牛分枝杆菌Eis对巨噬细胞自噬的调控及机制研究
基本信息
结项摘要
Eis, a secretory protein of Mycobacterium tuberculosis, can interfere with the Th1 response and enhance the intracellular survival of the pathogen. Similarly, Mycobacterium bovis, the causative agent of bovine tuberculosis which severly threat the bovine industry and human health, also has Eis protein. However, whether the Eis protein of Mycobacterium bovis can regulate the autophagy of host cells and the exact mechanisms remain to be investigated. In this study, we assume that Eis of Mycobacterium bovis can regulate macrophage autophagy via TLR dependent signaling pathway or the IFN-γ/STAT-1 and IFN-γ/Irgm1 mediated signaling pathway.
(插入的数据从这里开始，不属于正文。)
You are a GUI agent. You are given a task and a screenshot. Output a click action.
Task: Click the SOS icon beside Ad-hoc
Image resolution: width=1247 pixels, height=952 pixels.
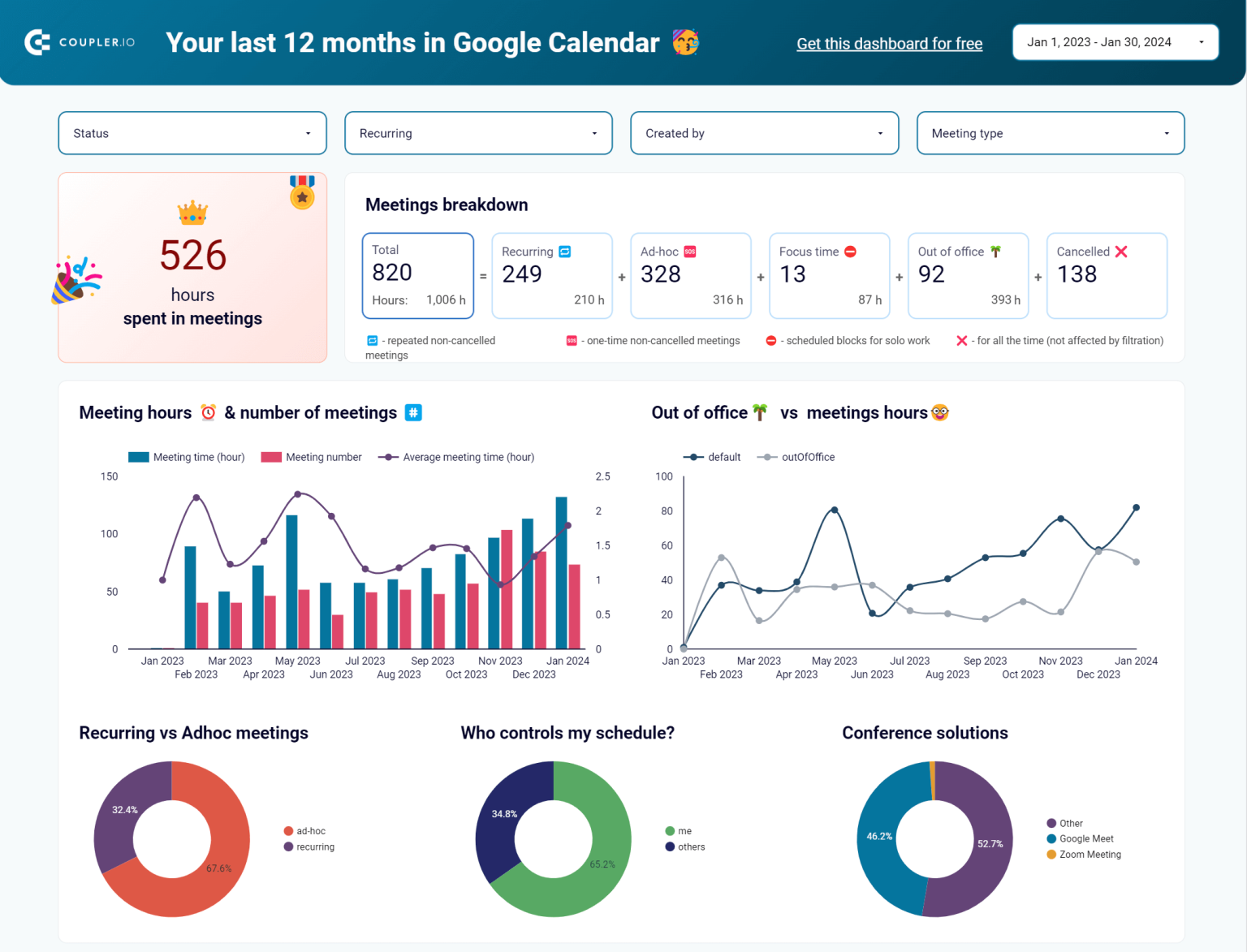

Recombinant BCG with Eis of Mycobacterium bovis will be constructed, and the regulation of Eis to autophagy and to cell survival/death in BCG infected bovine alveolar macrophages will be measured by means of transmission electron microscopy, laser scanning confocal immunofluorescence, Western-blot, etc. Effects of Eis to the survival of BCG in the infected macrophages will also be detected. The regulation of Eis to the key molecules of TLR signaling pathway, IFN-γ/STAT-1 and IFN-γ/Irgm1 signaling pathway in BCG infected bovine alveolar macrophages will be tested as well. C57BL / 6 mice will be used as animal model to explore the regulation of Eis to host autophagy, cell death and lung inflammation in BCG infected mice. This study would shed light on the interaction between Mycobacterium bovis and host cells, and lay a basis for clarifying the mechanism of immunity evasion of Mycobacterium bovis.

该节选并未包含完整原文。